* _Job_
Scale the data from its start through the line with "click(522, 78)", rewriting every line, requests included, and multiplying each coordinate in the answers by 2.3, rounded to the nearest whole number with halves rounded up. Leave the pictures out of your answer.

(Screen grounding data)
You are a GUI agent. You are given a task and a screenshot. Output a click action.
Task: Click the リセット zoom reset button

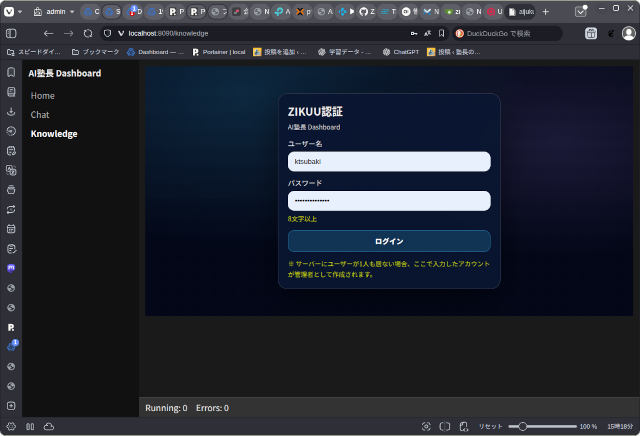tap(490, 426)
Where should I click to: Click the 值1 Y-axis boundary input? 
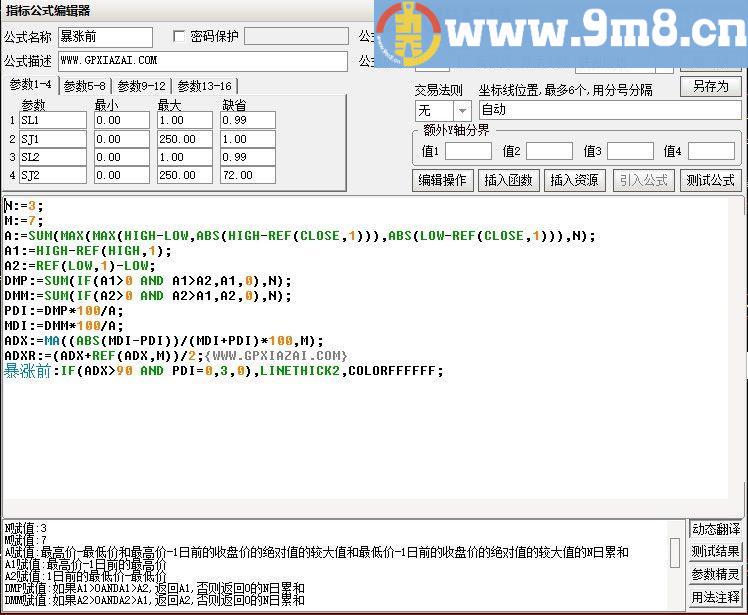tap(468, 152)
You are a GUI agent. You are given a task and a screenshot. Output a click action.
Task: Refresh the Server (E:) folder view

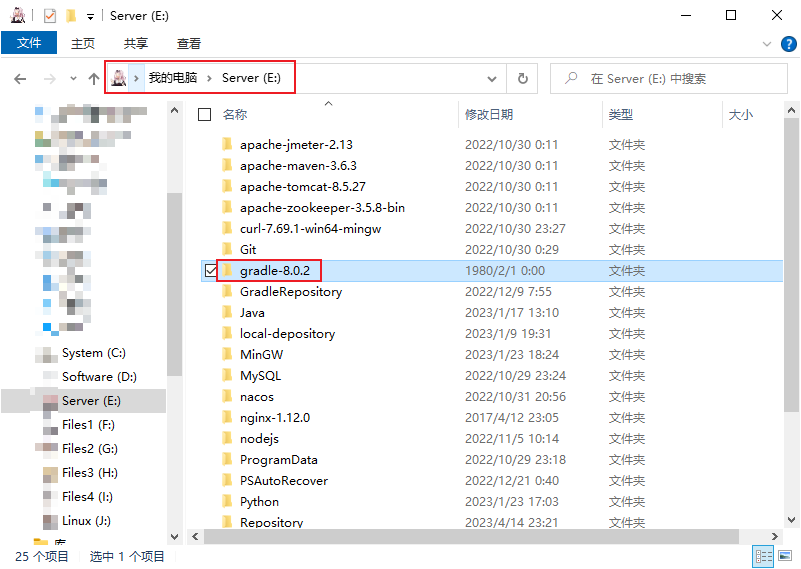click(522, 78)

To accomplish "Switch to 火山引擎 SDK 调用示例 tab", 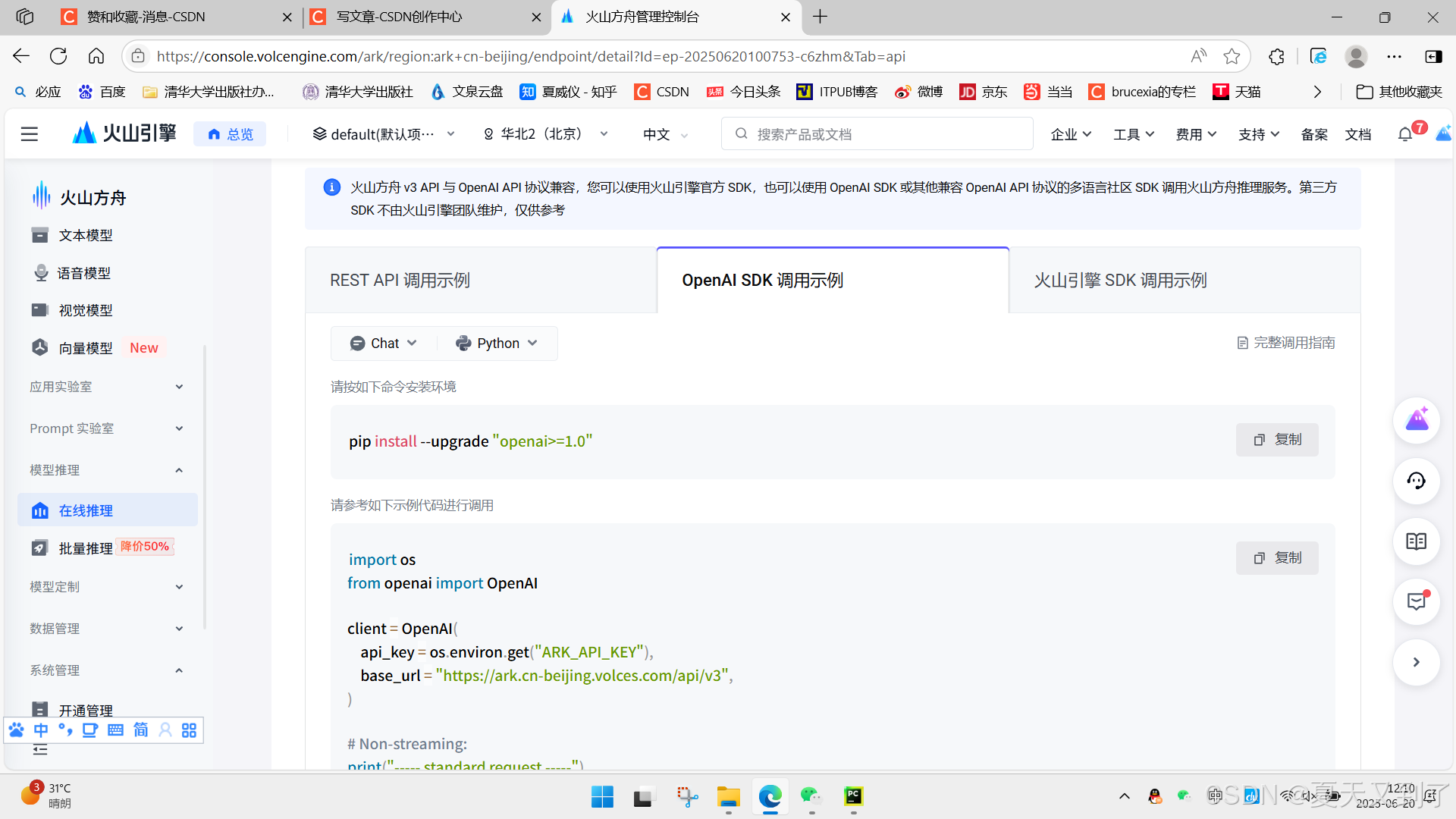I will [x=1120, y=281].
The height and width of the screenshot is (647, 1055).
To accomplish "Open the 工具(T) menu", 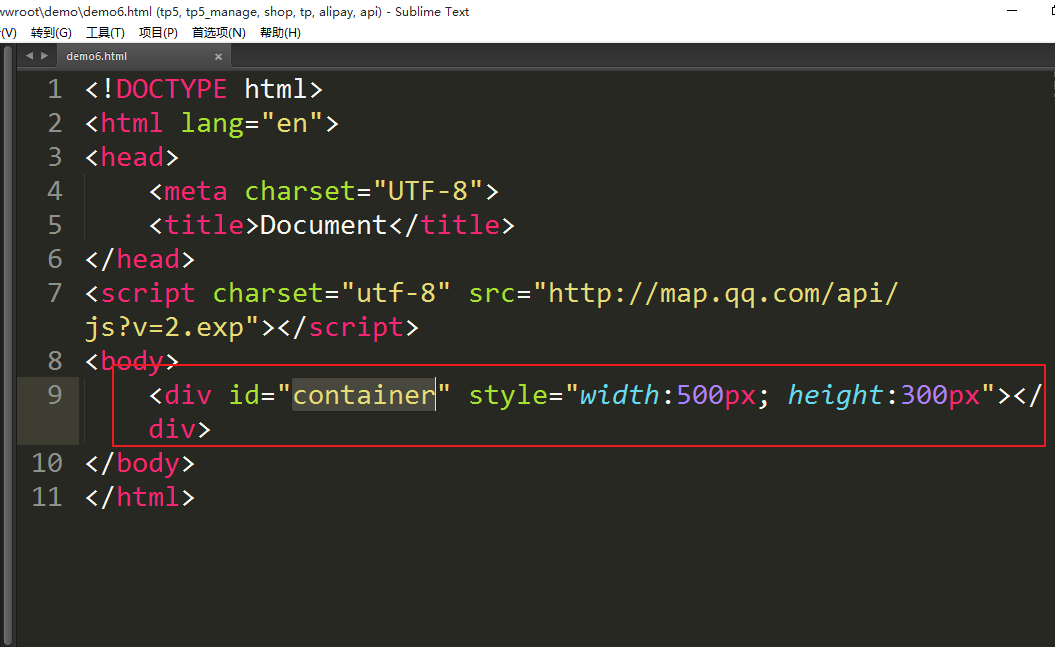I will coord(105,32).
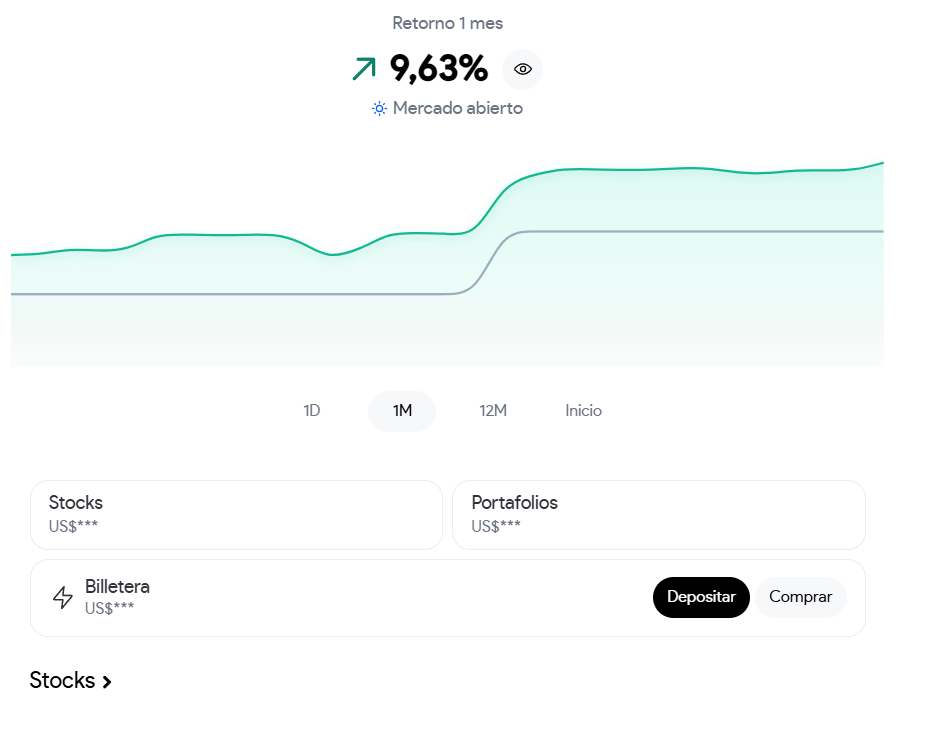Click the sun icon beside Mercado abierto
The height and width of the screenshot is (734, 952).
(x=379, y=108)
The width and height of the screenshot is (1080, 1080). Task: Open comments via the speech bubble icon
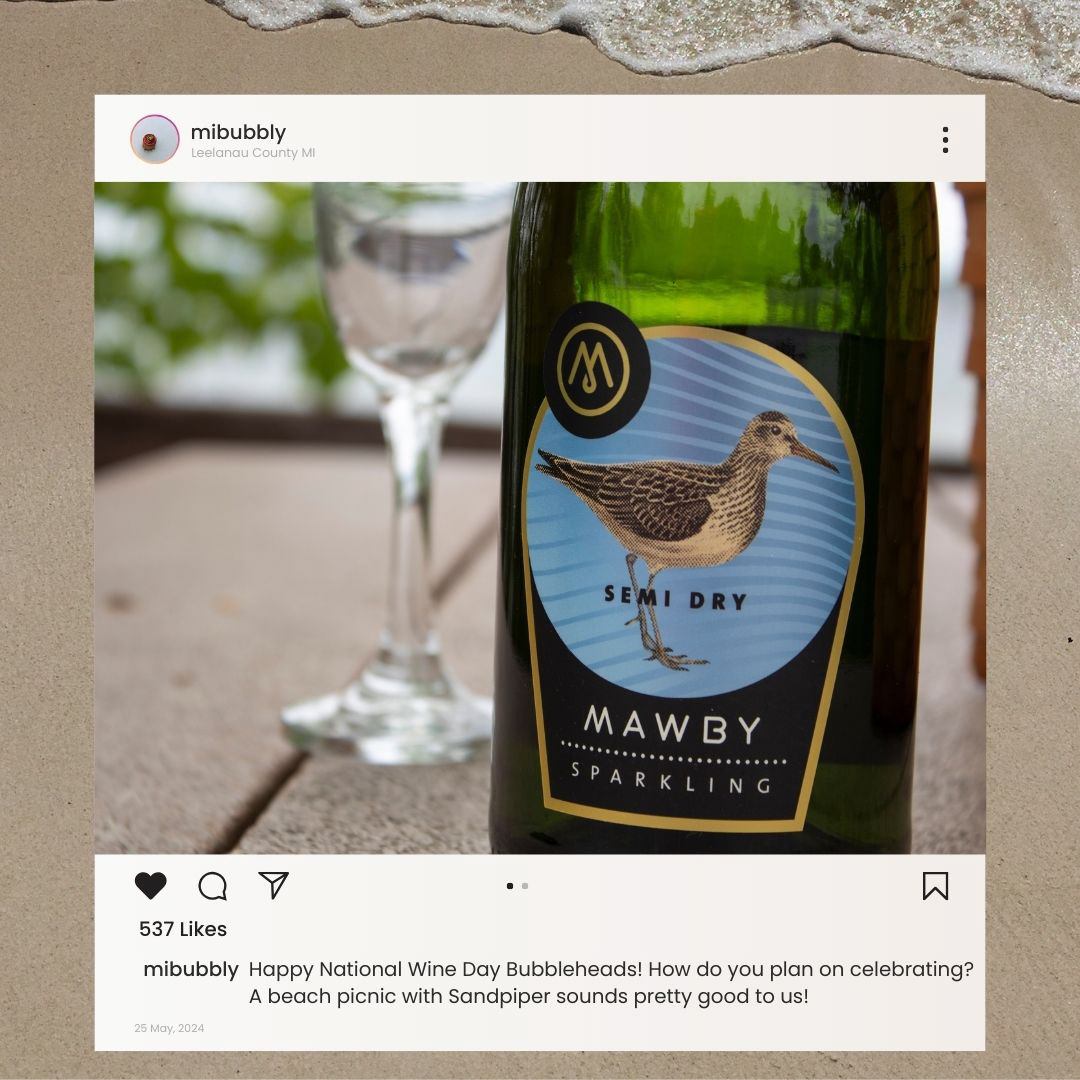click(212, 886)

* _Task output_
You are a GUI agent. You are given a task and a screenshot. Output a click action.
Task: Click the リセット zoom reset button

tap(1127, 980)
Where should I click to: Click the 值1 Y-axis boundary input? 
tap(1076, 350)
You are a GUI agent. You are given a task and a screenshot. Output a click action.
Task: Refresh the Server (E:) folder view

click(1201, 179)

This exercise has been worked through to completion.